Soon we learned
that a fire was burning over several hundred acres of forested land just north
of Pollock Pines. Luckily, the homes there are scattered and surrounded by
defensible (cleared) spaces, making it unlikely that they were in much danger.
Surely, we thought, firefighters would soon bring the fires under control, and
that would be an end of it.
We were wrong. Over
the next week the fire went on burning, spreading first to 2800 acres, then to
10,000 acres. On one particularly hot and windy day it swelled to 80,000 acres,
more than a hundred square miles. A giant pyrocumulus cloud spanned the sky,
and smoke and ashes began raining down. El Dorado County had the dubious
distinction of having the largest
California wildfire of 2014.
Now, the fire is
still spreading. It has grown to more than 95,000 acres, and at its easternmost
edge is only a few miles from beautiful Lake Tahoe. A dozen homes have been
destroyed, thousands of acres of forest have burned. Thousands of people were
evacuated from their homes temporarily; some have gone back to intact homes,
others have found smoke or worse. Thankfully, no lives have been lost, though
four firefighters (including a prison inmate who was working on the front lines) have been
injured.
Highway 50 is not
too wide at Pollock Pines, and a successful effort has been made to keep the
fire from spreading across it. Only that highway and a reservoir lie between hundreds
of homes, including ours, and the fire.
Highway 50 is no
longer “the loneliest highway in America.” Thousands of firefighters from
hundreds of miles away, even from Idaho and other states, have hurried along it
night and day. Overhead, helicopters carry water, and planes drop fire retardant
on the flames. All along the road, people have posted signs thanking those who
have come to help.
Fifteen miles to
the west of Pollock Pines, the county fairground in Placerville is being used
for the many cattle and other animals that had to be moved out of the burning
area.
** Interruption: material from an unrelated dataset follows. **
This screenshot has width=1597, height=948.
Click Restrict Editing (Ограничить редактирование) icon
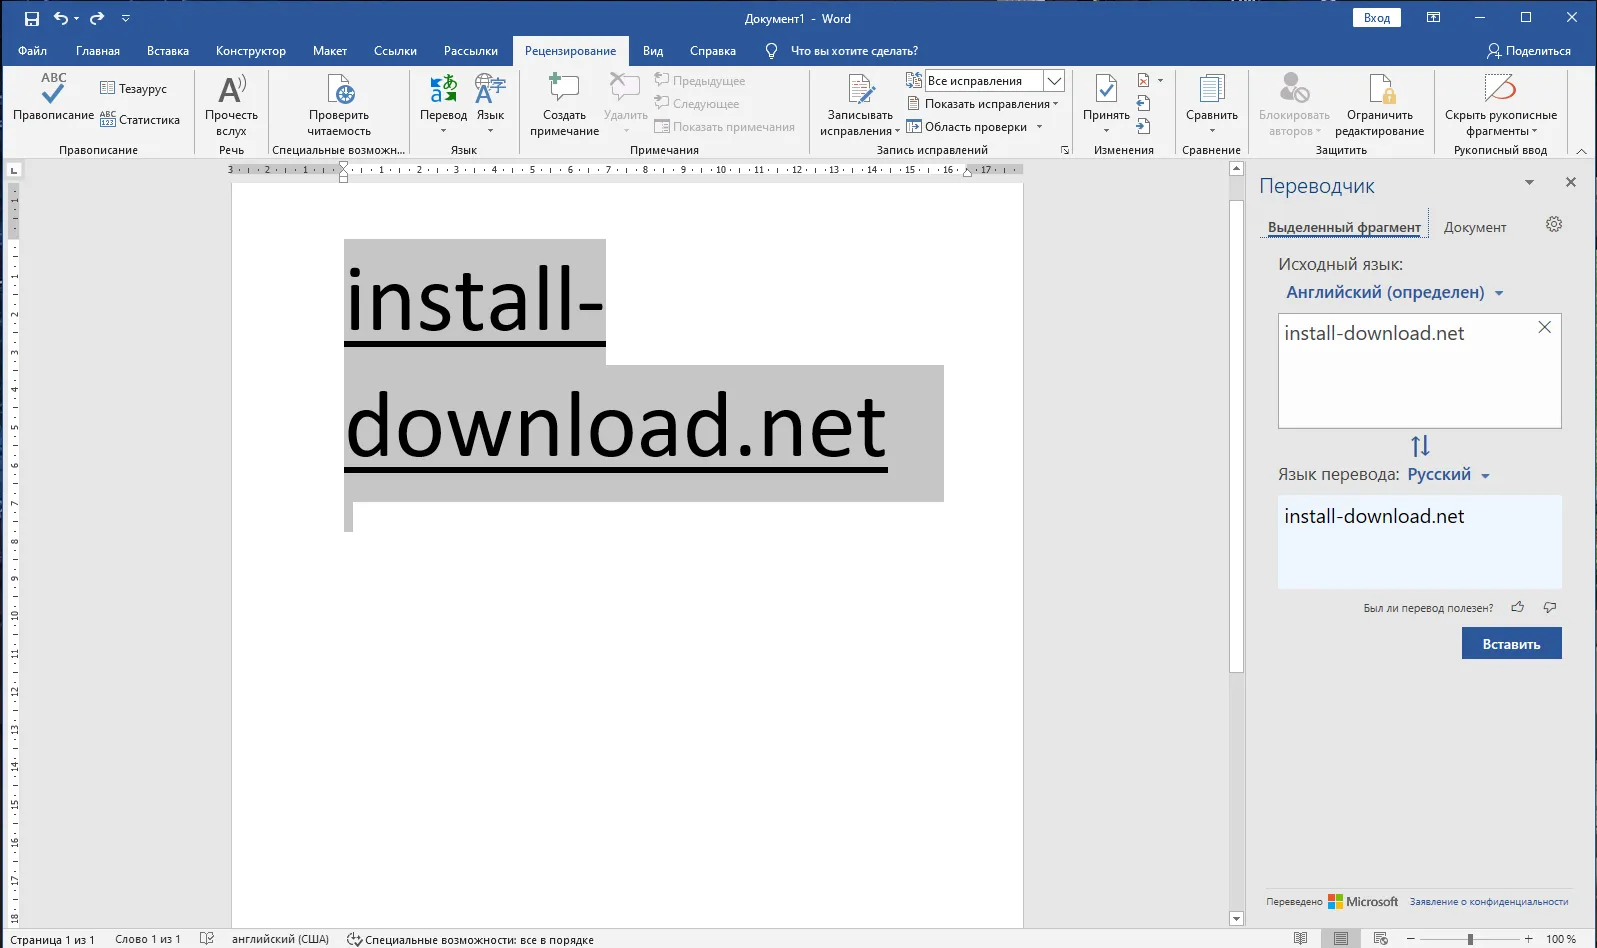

Fire engines, bulldozers, and huge mobile dormitories for the
firefighters fill the parking lot of a nearby Raley’s supermarket.
As the fire has
moved to the northeast, we have been less affected by it. The air is clear
again here, though there is still some smoke in the Lake Tahoe area. Life seems
normal again in many ways. This morning it is even raining, for the first time
in months. The rain is a double-edged sword, though. Falling on the clayey soil
here, it will make it harder for firefighters to keep their footing.
The fire will probably
continue raging for weeks. Now more than 40% contained, it cannot last through
the approaching rainy season, but the effects will be long-lasting for the scarred
land, the burned forests, some homeowners, and the wildlife.